DarthSid95 / RumiGANs

Code accompanying the NeurIPS 2020 submission "Teaching a GAN What Not to Learn."
MIT License
32 stars 5 forks source link

LSGAN implementation #3

Open kiddj opened 3 years ago

kiddj commented 3 years ago

Thank you for your great efforts!

I tried to reproduce your results for LSGAN, however, there is some mismatch between the paper and this repo. In lsgan.py, the loss function of LSGAN_RumiGAN is implemented as:

D_real_pos_loss = self.alphap * mse(self.label_bp*tf.ones_like(self.real_pos_output), self.real_pos_output)
D_real_neg_loss = self.alphan * mse(self.label_bn*tf.ones_like(self.real_neg_output), self.real_neg_output)
D_fake_loss = mse(self.label_a*tf.ones_like(self.fake_output), self.fake_output)
self.D_loss = D_real_pos_loss + D_real_neg_loss + D_fake_loss 

G_fake_loss = mse(self.label_c*tf.ones_like(self.fake_output), self.fake_output)
G_real_neg_loss = mse(self.label_c*tf.ones_like(self.real_neg_output), self.real_neg_output)
self.G_loss = G_fake_loss + G_real_neg_loss + D_real_pos_loss

However, the loss of generator with the real_pos_output must be clearly different from D_real_pos_loss. (It should use label_c instead of label_bp) Also, alphap and alpnan are used for D_loss, even though Beta+ and Beta- are introduced for both G and D in the original paper.

Are these just bugs?

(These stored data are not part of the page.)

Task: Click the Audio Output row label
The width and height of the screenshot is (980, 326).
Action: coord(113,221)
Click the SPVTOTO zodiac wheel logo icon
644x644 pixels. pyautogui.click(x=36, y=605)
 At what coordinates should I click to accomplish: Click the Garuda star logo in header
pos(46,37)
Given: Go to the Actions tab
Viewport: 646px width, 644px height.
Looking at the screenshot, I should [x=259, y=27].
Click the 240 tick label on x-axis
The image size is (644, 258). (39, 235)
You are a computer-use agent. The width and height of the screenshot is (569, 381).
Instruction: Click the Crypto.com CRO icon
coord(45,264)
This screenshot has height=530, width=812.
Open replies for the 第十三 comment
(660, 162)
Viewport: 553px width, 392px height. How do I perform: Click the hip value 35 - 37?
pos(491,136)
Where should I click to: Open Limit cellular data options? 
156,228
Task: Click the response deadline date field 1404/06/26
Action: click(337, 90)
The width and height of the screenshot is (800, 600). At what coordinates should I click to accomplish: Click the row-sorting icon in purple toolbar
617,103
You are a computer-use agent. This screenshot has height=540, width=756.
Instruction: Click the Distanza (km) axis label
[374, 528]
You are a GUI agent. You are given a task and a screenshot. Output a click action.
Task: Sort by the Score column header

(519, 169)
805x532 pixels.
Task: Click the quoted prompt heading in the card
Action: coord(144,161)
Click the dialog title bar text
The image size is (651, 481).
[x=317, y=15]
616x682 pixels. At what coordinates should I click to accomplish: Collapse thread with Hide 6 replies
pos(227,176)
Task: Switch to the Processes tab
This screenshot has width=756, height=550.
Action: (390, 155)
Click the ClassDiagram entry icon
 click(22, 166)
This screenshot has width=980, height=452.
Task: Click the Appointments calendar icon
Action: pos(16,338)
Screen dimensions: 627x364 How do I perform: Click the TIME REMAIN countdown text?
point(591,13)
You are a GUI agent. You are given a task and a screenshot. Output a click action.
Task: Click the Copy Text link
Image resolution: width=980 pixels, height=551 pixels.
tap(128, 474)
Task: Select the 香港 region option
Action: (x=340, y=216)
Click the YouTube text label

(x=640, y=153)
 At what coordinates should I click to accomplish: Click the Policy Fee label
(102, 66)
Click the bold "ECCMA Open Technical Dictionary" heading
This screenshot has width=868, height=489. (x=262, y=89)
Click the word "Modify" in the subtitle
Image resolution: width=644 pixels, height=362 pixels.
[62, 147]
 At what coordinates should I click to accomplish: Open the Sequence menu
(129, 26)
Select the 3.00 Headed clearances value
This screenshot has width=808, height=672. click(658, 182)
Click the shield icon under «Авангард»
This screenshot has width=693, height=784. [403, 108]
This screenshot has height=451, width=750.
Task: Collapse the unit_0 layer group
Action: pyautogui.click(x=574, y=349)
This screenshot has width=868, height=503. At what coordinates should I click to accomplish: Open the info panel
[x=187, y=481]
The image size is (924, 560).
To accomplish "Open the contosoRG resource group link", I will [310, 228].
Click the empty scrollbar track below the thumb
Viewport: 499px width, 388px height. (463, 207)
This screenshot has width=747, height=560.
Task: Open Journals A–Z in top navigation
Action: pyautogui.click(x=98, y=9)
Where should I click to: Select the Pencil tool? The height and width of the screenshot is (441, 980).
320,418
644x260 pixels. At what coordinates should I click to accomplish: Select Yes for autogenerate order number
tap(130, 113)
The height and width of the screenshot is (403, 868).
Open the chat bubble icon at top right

How can I reproduce the LSGAN as the paper?

DarthSid95 commented 3 years ago

You're technically right. D_real_pos found in G_fake_loss must be using label_c. However, in practice, that loss is computed on target images, and not images from the generator. So from a back-propagation standpoint, it makes no difference. That term doesn't contribute meaningful gradients to training the generator weights. To reproduce the results, you could event comment out all "real" terms and use only:

self.G_loss = G_fake_loss

and still have the same effect in training. (All this is true for G_real_neg_loss terms too, actually... Maybe I just forgot to create a G_real_pos_less). Nonetheless, I will fix it to have label_c, and recommit to make it consistent with the paper's presented loss function.

Coming to alphas, I was merely lazy and used the same flag variables. Loading the alpha_n and alpha_p flags with \beta^+ and \beta^- values when using LSGAN was the intention, but I can add specific beta flags if that improves readability.

To reproduce the Rumi-LSGAN as in the paper, incorporating the loss function, and data-parsing pipelines into your own code should just as well be sufficient. For the paper's Supplementary's results, I set (a, b^-, c, b^+ ) to (0, 0.5, 1, 2) but I found a variety of other combinations to also be satisfactory. For the above, beta^+ needed to be 1/3 and beta^- could be anything. The scaling of betas affect \int_{\mathcal{X}} p_g^*(x) dx in theory, however in practice, you could scale them without much effect (Essentiay, one could argue that the effect in consumed into the learning rates) and set beta^+ to 1 and beta^- to 0.25 . These have worked for me, but you could definitely try playing around with labels and betas.